Forscher haben interessante Zusammenhänge herausgefunden.

Eigentlich ist eine Brille ja nur ein praktisches Gestell, das einem hilft, die Welt um sich herum in voller HD Qualität zu erfassen. Trotzdem schreibt man Brillenträgern oft automatisch Eigenschaften zu, die über die bloße Sehschwäche hinausgehen. So halten wir Menschen mit Brille meist für kompetent, professionell und vor allem intelligent.

Dass wir dabei gar nicht mal so tief in der Klischee-Kiste graben, begründet ein Forscher-Team der University of Edinburgh in einer neuen Studie, die im Fachjournal „Nature Communications“ veröffentlicht wurde.

Laut dieser benötigen intelligente Menschen nämlich mit einer 30% höheren Wahrscheinlichkeit eine Brille, als weniger intelligente Menschen.

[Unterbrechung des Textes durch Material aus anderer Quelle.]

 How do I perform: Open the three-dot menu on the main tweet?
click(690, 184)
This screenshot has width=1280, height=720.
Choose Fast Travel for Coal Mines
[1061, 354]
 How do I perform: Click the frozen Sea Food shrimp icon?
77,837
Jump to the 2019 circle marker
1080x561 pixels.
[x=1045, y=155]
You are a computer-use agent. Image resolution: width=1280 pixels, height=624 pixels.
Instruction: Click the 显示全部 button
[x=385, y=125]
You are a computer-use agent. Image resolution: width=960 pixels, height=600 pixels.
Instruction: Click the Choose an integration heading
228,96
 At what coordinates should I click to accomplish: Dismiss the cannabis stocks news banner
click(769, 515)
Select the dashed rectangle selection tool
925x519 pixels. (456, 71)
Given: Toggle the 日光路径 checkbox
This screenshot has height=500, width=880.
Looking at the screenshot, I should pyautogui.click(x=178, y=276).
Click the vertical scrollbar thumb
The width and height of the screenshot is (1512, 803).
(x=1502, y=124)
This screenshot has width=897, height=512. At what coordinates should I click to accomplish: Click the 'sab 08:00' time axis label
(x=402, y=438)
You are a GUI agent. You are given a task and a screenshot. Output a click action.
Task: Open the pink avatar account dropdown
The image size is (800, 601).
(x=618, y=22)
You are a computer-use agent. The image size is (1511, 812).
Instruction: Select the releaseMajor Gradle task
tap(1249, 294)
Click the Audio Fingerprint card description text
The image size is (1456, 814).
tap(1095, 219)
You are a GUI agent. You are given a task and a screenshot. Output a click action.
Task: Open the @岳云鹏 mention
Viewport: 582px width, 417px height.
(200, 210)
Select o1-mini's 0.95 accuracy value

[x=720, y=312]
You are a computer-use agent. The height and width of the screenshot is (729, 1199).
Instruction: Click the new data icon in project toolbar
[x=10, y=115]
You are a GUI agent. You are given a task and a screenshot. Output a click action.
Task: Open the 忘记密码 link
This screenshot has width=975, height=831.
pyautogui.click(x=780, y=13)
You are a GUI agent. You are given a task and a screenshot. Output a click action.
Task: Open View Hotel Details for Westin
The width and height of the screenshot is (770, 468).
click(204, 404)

Warum? Weil Intelligenzbestien ihre Augen beim hobbymäßigen Enzyklopädiewälzen im schummerigen Bibliothekslicht besonders beanspruchen? Nein, das Ganze liegt laut der Forscher in den Genen. Sie werteten Daten von 300.486 Frauen und Männern im Alter zwischen 16 und 102 Jahren aus und verglichen dabei deren Intelligenz mit anderen genetischen Faktoren. Dabei stellten sie fest, dass schlaue Menschen öfter eine Veranlagung für Kurzsichtigkeit haben.

Und nicht nur das, zusätzlich sollen Schlaubirnen weniger häufig an Depressionen erkranken, seltener Herzinfarkte und Lungenkrebs bekommen und länger leben.

Warum der genetische Zusammenhang besteht, konnte in der Studie aber nicht geklärt werden und soll jetzt in weiteren Forschungen herausgefunden werden.